There are three things that make FaaS platforms like AWS Lambda different from other auto-scaling, web infrastructure services:
- Fully-managed operations: developers using FaaS platforms only need to write code that follows the simple request-response software pattern. The job of provisioning servers, load-balancing, and fixing security vulnerabilities are all outsourced to the FaaS provider. By using these platforms, you are essentially renting the best operations talent on Earth from Amazon, Google, IBM, and Microsoft.
- Instantaneous start up and infinite scalability: for many applications, users expect an interactive experience; and delays above a few hundred milliseconds can significantly degrade a user's perceived quality of the service. In the past, obtaining interactive speeds required resources to be over-provisioned so that delays could be minimized even under spikes in load; however, having lots of idle servers is both expensive and adds complexity to the system. FaaS platforms provide an interactive experience without needing to over-provision resources by having developers encapsulate their functionality in Linux containers; these containers can be started almost instantly and distributed to additional nodes in a data center quickly during spikes in load.
- Micro-scale billing granularity: AWS Lambda (and other competing services) bill based on invocation time rounded up to the nearest 100ms increment; so you only pay for what you use. Cloud VMs and container management services provide this same benefit, but with much less granularity. For example, EC2 bills a minimum of 1 hour and GCE VMs bill a minimum of 10 minutes. As a result, it is frequently much less expensive to run a system on a FaaS platform than with cloud VMs or on-premise servers where machines may be idle much of the time.
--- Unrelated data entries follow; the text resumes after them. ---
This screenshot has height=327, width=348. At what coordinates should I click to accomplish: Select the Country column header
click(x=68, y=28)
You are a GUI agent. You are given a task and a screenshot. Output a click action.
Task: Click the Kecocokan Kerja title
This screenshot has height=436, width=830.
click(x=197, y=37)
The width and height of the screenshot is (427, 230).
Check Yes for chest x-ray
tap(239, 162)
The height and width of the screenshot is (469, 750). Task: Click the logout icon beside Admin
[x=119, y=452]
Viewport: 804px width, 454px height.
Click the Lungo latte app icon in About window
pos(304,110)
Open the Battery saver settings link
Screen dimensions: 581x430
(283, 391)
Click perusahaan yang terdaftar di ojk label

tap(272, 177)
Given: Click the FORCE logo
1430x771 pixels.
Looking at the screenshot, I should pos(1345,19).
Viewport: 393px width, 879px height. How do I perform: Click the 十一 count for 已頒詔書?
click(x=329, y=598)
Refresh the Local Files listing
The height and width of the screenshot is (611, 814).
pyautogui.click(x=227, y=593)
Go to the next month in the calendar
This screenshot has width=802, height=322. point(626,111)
The benefits of AWS Lambda make it perfect for web microservices, but these same benefits also make it a great tool for other workloads. In fact, it is easy to imagine taking any bursty, highly parallelizeable application and deploying it on a FaaS platform; and in doing so, that application would gain all of the advantages of these services. To demonstrate this, the remainder of this blog post is dedicated to explaining how I used AWS Lambda to perform massively parallel face recognition using a deep convolutional nueral network.
In the first panel of figure 2, you see a six hour long video I recorded with a GoPro (strapped to my head!) from USENIX NSDI'17, a computer systems and networking conference. I was at the conference with Keith Winstein and Sadjad Fouladi to help present ExCamera and I wanted to record every minute of the conference! After recording this video, our goal was to scan over the faces in the video and stitch together a montage of all of the times I encountered our UCSD collaborator, George Porter (the second panel of figure 2); we wanted to make sure he made it to the conference safely! And most importantly, we wanted to do all of this on AWS Lambda so that thousands of instances of our deep nueral network based face recognizer could (1) run in parallel across the video, (2) be billed at a 100ms granularity, and (3) start up instantly after invocation.
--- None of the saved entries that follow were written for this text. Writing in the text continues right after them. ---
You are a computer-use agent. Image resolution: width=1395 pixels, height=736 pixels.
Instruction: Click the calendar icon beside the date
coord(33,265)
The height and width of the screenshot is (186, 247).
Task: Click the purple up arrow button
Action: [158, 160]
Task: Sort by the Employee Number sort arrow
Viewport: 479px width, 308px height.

To perform the face recognition and stitch the montage together, our system performs the following steps (see the AWSLambdaFace github page for more details and simplified demo you can try at home!):
- Upload image with face of interest to an EC2 coordination server and perform standard image augmentation techniques to generate a training set.
- Use a deep neural network (DNN) to locate and generate 128-dimensional feature vectors for the face in each augmented image in the training set.
- Train a KNN classifier with (1) the augmented image feature vectors and (2) labeled faces in the wild (lfw) feature vectors.
- Run the DNN featurizer and KNN classifier in parallel across the entire video using 3000+ AWS lambda workers to perform recognition.
- Aggregate all the frames where the face of interest was recognized.
- Launch ExCamera to encode the frames into a montage!
It is unlikely that the major cloud providers (AWS, Google, IBM, or Microsoft) would have predicted that their systems would be used to perform computations like deep learning. However, I hope that after reading this post you will agree that virtually any bursty, highly parallelizeable application could benefit by using FaaS platforms. It is time that we re-examine the ways we build mobile and desktop applications since it is now possible to affordably and interactively ask for thousands of cores in the cloud!